# THE PROBLEM
Repeat, exactly as written, the line containing "Given: Click the date label 28 on time axis" and each line after it through the end of the data.

PROVIDED RECORDS Start Marker

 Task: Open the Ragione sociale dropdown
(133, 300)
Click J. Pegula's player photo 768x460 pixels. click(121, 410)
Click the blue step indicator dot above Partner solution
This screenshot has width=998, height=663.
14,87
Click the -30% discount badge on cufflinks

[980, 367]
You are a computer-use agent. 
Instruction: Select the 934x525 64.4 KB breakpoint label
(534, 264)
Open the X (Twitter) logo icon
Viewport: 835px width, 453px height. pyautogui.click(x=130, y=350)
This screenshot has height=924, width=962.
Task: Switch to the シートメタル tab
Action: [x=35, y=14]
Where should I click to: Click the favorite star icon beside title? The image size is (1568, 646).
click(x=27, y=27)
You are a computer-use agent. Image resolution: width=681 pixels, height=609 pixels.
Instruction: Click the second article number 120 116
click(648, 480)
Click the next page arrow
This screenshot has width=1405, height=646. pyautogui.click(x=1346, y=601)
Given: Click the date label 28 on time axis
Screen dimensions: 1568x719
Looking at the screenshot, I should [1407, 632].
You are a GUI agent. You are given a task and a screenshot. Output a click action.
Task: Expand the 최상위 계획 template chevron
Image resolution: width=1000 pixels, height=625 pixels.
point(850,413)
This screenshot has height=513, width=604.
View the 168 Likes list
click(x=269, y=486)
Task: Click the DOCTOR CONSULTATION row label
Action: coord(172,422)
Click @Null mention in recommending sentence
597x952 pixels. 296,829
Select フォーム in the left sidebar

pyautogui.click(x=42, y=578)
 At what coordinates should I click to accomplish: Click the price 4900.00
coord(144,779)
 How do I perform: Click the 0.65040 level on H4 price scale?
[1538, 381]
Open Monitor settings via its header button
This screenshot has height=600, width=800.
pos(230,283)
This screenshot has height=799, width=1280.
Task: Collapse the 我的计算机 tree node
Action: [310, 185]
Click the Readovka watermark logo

PROVIDED RECORDS End Marker

# RESPONSE BELOW
Given: Click the date label 28 on time axis
Screen dimensions: 1568x719
Looking at the screenshot, I should [1407, 632].
You are a GUI agent. You are given a task and a screenshot. Output a click action.
Task: Expand the 최상위 계획 template chevron
Image resolution: width=1000 pixels, height=625 pixels.
point(850,413)
This screenshot has height=513, width=604.
View the 168 Likes list
click(x=269, y=486)
Task: Click the DOCTOR CONSULTATION row label
Action: coord(172,422)
Click @Null mention in recommending sentence
597x952 pixels. 296,829
Select フォーム in the left sidebar

pyautogui.click(x=42, y=578)
 At what coordinates should I click to accomplish: Click the price 4900.00
coord(144,779)
 How do I perform: Click the 0.65040 level on H4 price scale?
[1538, 381]
Open Monitor settings via its header button
This screenshot has height=600, width=800.
pos(230,283)
This screenshot has height=799, width=1280.
Task: Collapse the 我的计算机 tree node
Action: [310, 185]
Click the Readovka watermark logo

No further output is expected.